── AVAILABLE RECORDS

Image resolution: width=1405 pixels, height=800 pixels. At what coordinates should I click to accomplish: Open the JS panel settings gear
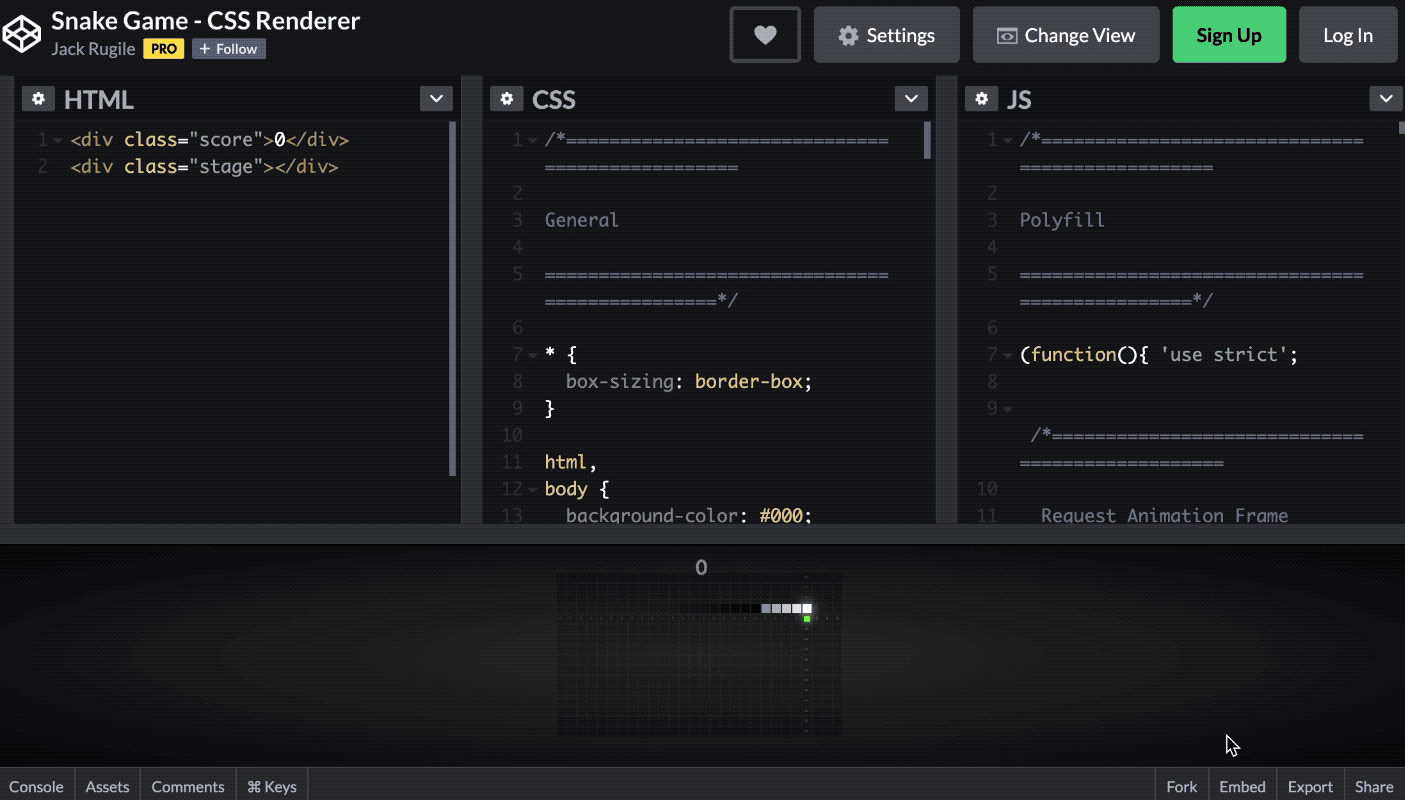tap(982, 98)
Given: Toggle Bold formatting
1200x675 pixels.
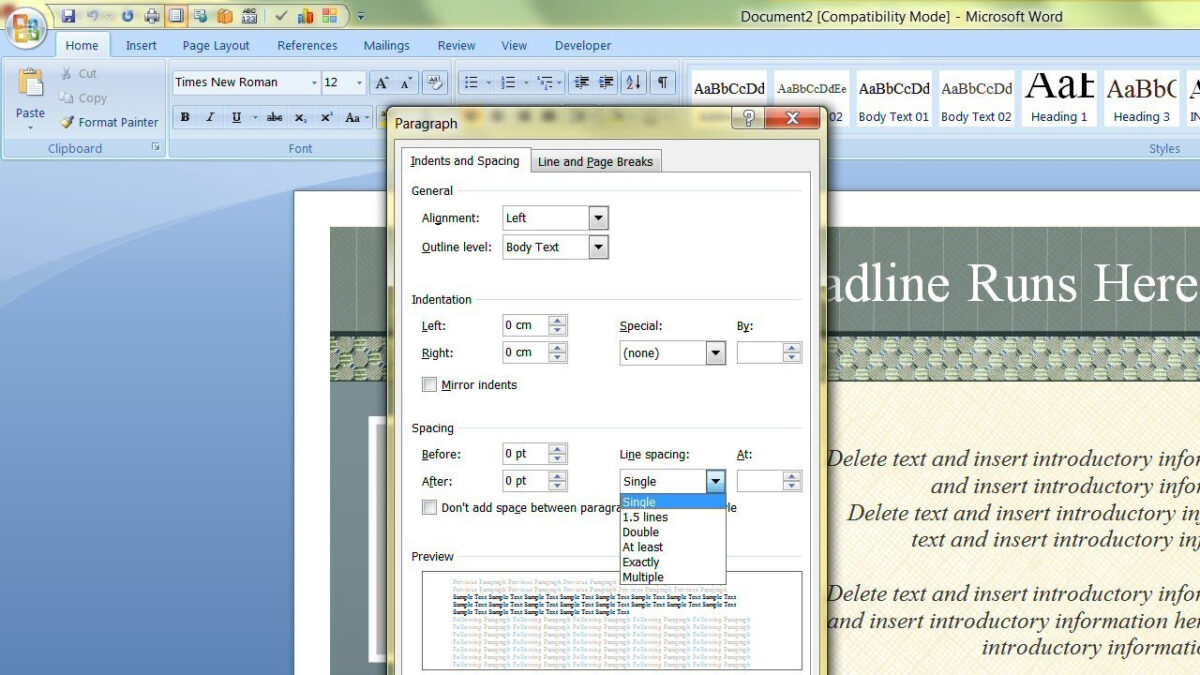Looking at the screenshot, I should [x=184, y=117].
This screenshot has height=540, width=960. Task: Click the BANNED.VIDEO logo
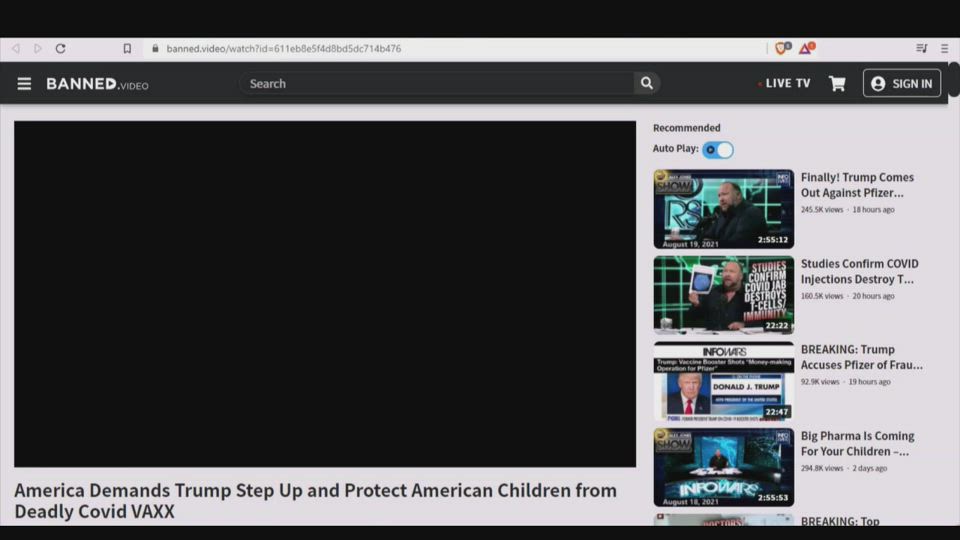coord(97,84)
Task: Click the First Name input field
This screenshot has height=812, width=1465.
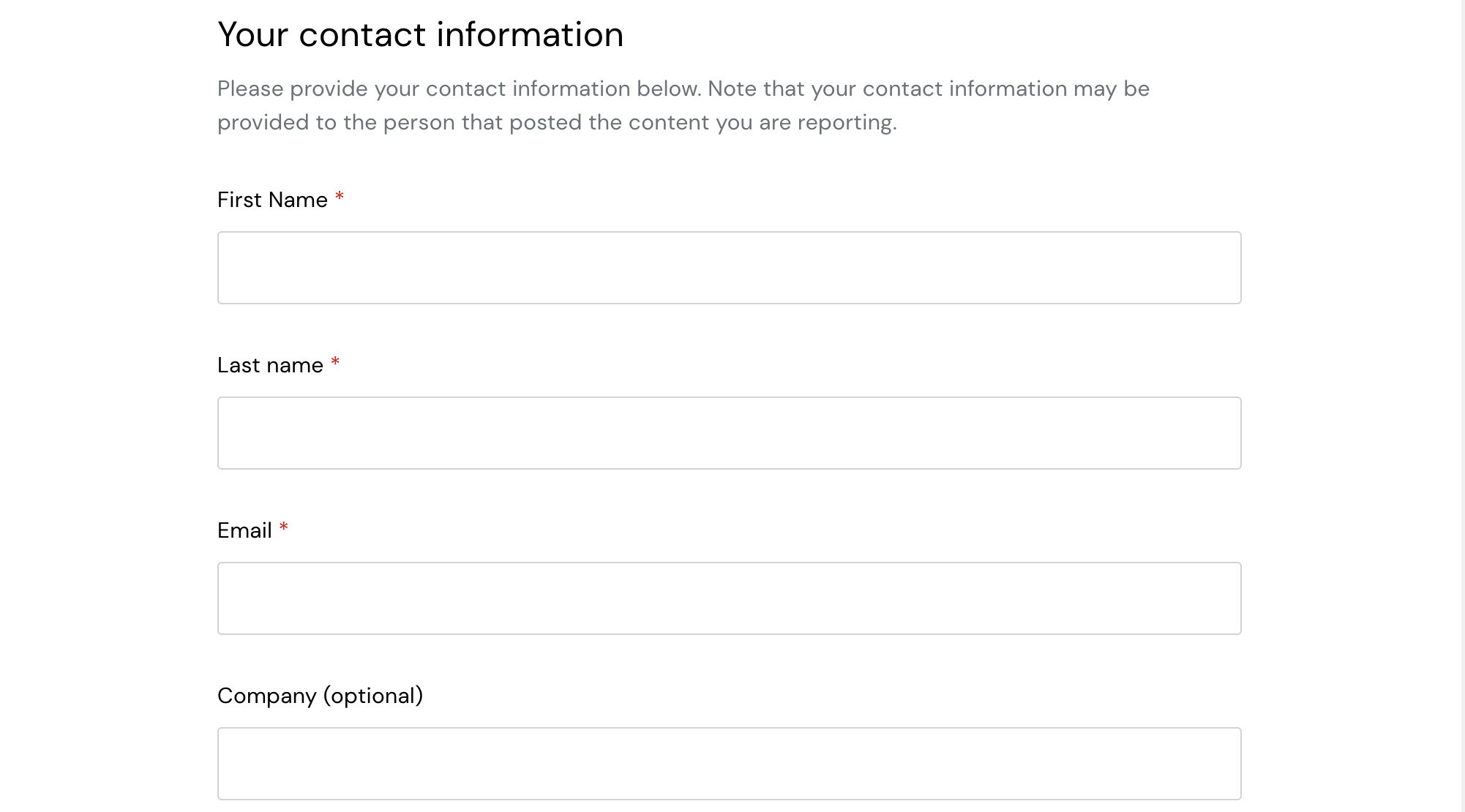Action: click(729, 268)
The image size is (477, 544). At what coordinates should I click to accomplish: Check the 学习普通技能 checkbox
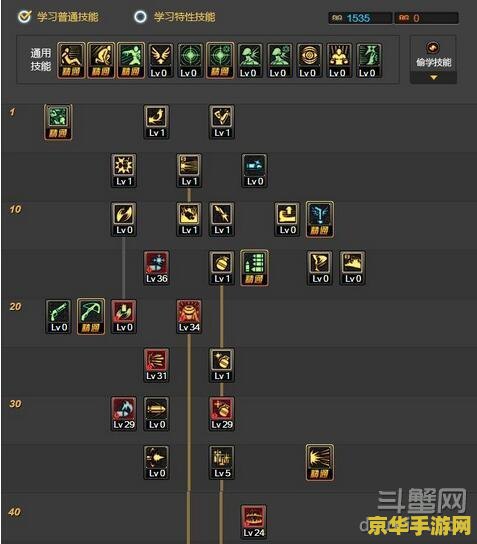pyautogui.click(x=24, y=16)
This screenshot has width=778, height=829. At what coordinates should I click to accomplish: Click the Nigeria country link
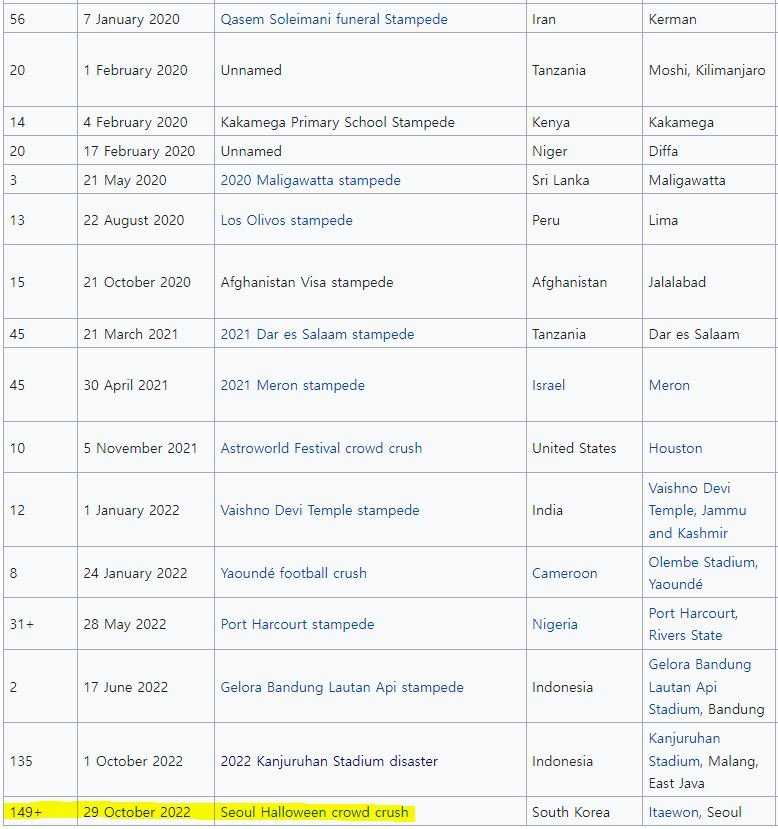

────

WHAT NEEDS TO BE DONE:
Copy the records again, starting at the line that contains "The image size" and continuing through the end of the records. Include the requests, add 117 to every coordinate in the answers, and leave out the pictures.

RESPONSE TO THE EXERCISE:
The image size is (477, 544). At what coordinates should I click to accomplish: Check the 学习普通技能 checkbox
pyautogui.click(x=141, y=133)
This screenshot has width=778, height=829. At what coordinates should I click to accomplish: Click the Nigeria country link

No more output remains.